Em que situações alegar força maior?

A advogada Fernanda Perregil, sócia e responsável pela área trabalhista no escritório Innocenti Advogados Associados, afirma que não basta a empresa passar por uma crise para ter o direito de reduzir as verbas rescisórias.

Segundo ela, muitas decisões da Justiça do Trabalho consideram que dificuldades financeiras não são, por si só, motivo de força maior. “Mas a crise advinda do coronavírus pode ser considerada um motivo de força maior e possibilitar a aplicação desse artigo”, declarou.

Calamidade comprova força maior, diz advogado

Para o advogado Bruno Régis, a medida provisória 927 reconhece o estado de força maior e, consequentemente, passou a permitir a aplicação do artigo 502 da CLT. A MP flexibilizou regras trabalhistas, permitindo, por exemplo, que as empresas adiantem férias dos trabalhadores.

“Nunca existiu um caso com essa magnitude, que atinge todos os empregadores brasileiros.
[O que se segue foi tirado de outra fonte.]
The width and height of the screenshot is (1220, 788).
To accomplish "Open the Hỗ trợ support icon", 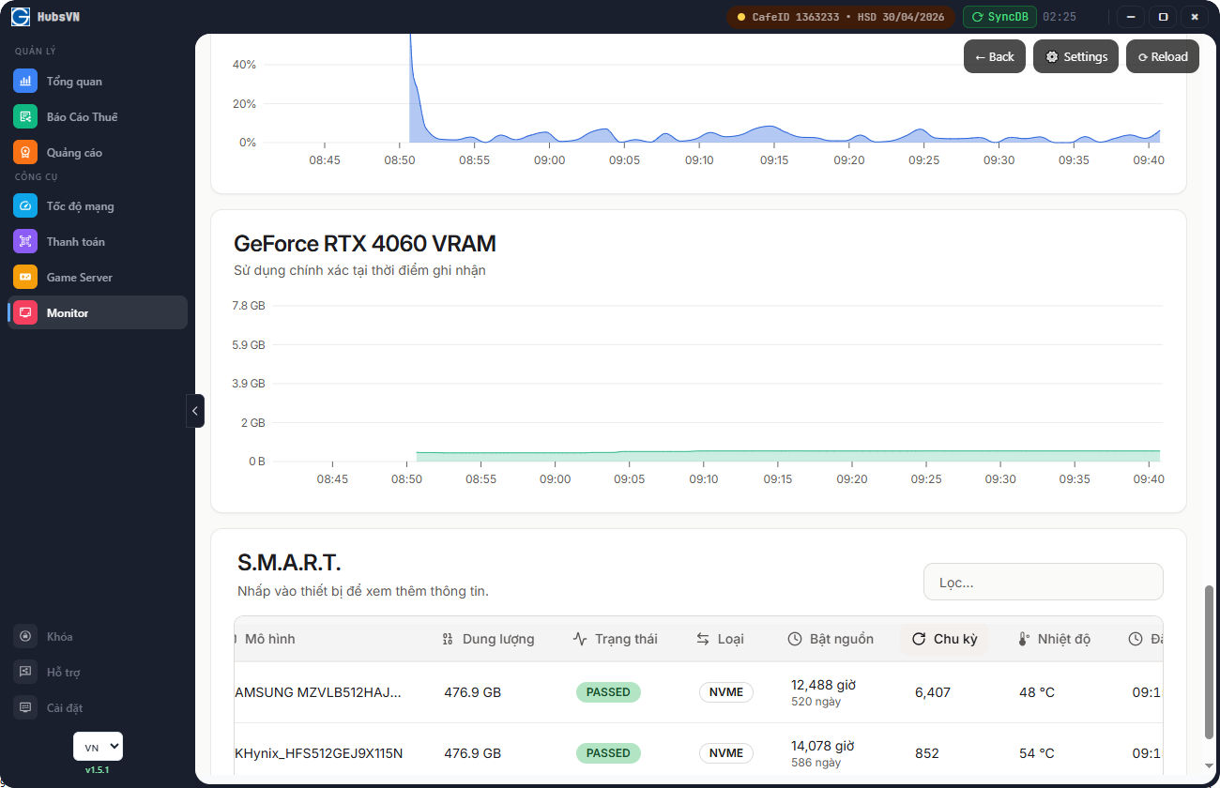I will click(x=25, y=673).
O artigo não é novo, mas a MP deu eficácia à aplicabilidade geral desse dispositivo”, afirmou.

MP não pode decretar força maior, afirma outro profissional

Freitas Júnior, porém, diz que a MP 927 não poderia ser utilizada para alegar motivo de força maior.

“Não é uma medida provisória, uma lei ou um decreto que caracterizam a hipótese de força maior. Ela se caracteriza pelas circunstâncias concretas enfrentadas por cada empresa, que, não podendo mais honrar com seus compromissos, precisa encerrar definitivamente suas atividades e dispensar os funcionários. Mas não é toda e qualquer empresa, indistintamente, que pode se socorrer da figura de força maior para isso. Embora a calamidade seja generalizada, a força maior depende de cada caso”, declarou.

Guilherme Feliciano, também professor do departamento de Direito do Trabalho da USP e juiz do Trabalho no Tribunal Regional do Trabalho da 15ª Região (TRT-15), com sede em Campinas (SP), afirmou que a pandemia do coronavírus pode ser considerada força maior, mas isso tem de ser reconhecido judicialmente.

“O empregador deverá alegar em juízo, diante de uma reclamação trabalhista que o ex-funcionário apresente, que agiu numa circunstância de força maior, por uma abrupta queda de demanda”, afirmou Feliciano, ex-presidente da Anamatra (Associação Nacional dos Magistrados da Justiça do Trabalho).